[Source data]

· · · · ·

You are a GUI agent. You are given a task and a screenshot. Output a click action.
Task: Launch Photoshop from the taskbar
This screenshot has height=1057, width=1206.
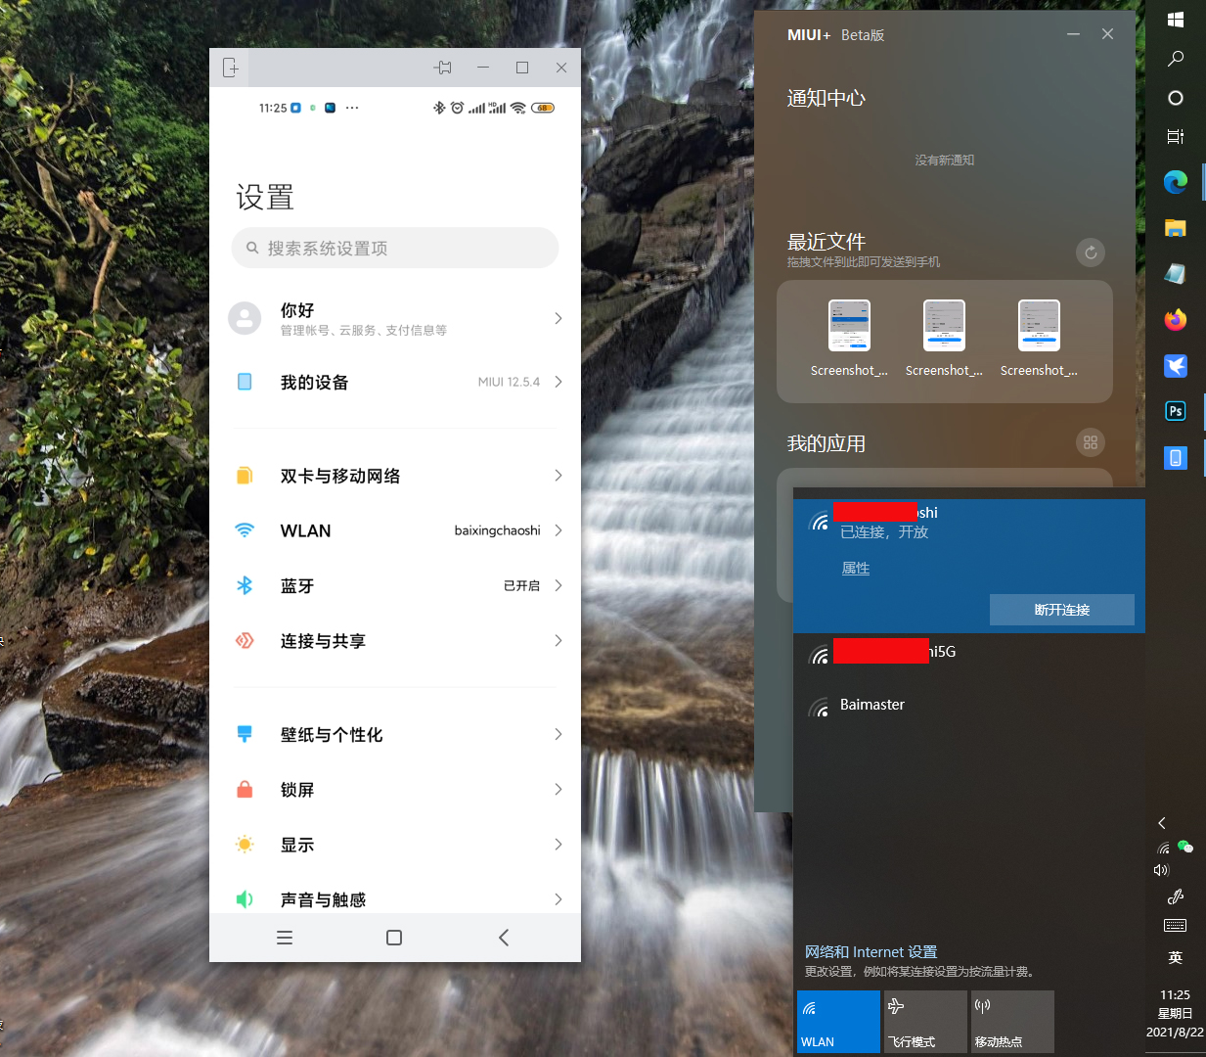click(x=1175, y=411)
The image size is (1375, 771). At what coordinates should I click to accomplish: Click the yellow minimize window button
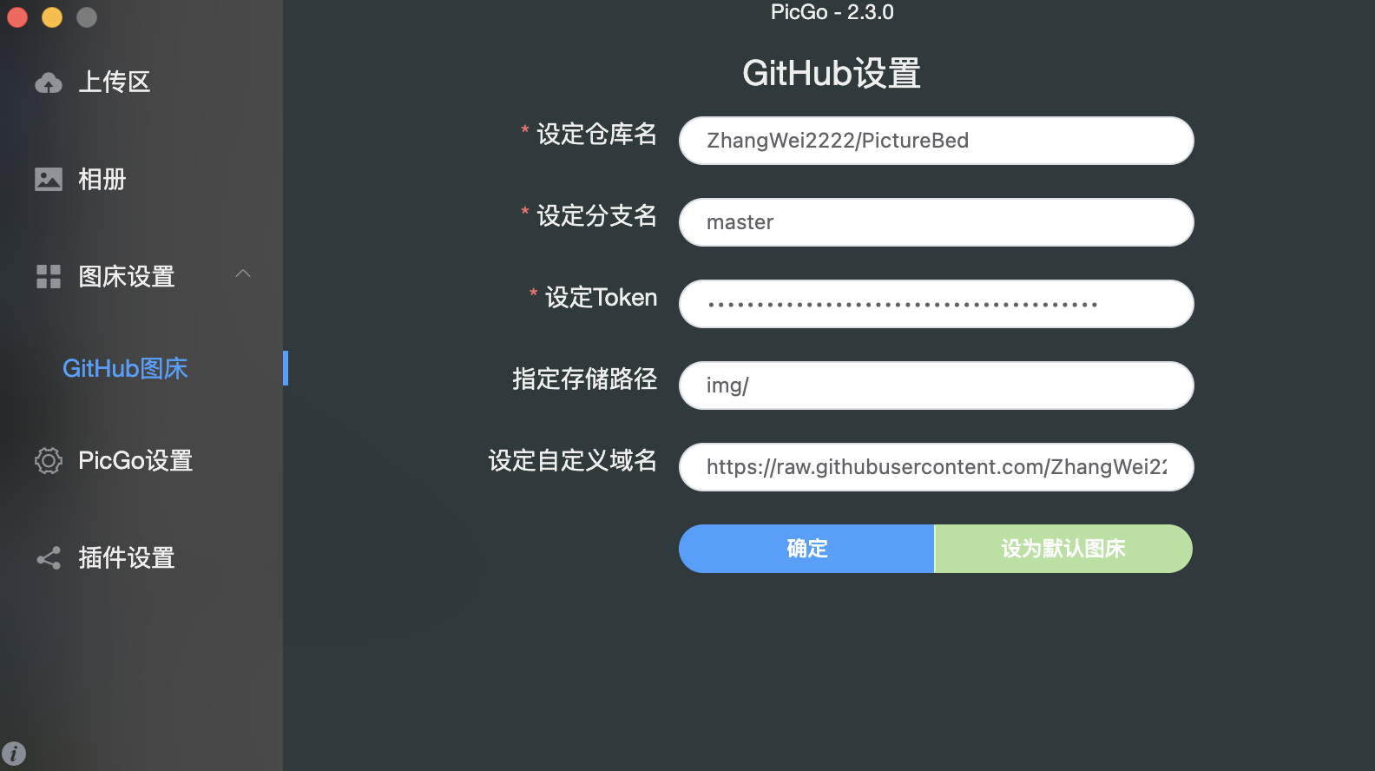[52, 16]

· · · · ·

Job -
Output every line of the listing above verbatim, omitting the pictures.

Answer to this problem -
You are a GUI agent. You are given a task and a screenshot. Output a click action.
Task: Launch Photoshop from the taskbar
This screenshot has height=1057, width=1206.
click(x=1175, y=411)
The image size is (1375, 771). At what coordinates should I click to accomplish: Click the yellow minimize window button
[52, 16]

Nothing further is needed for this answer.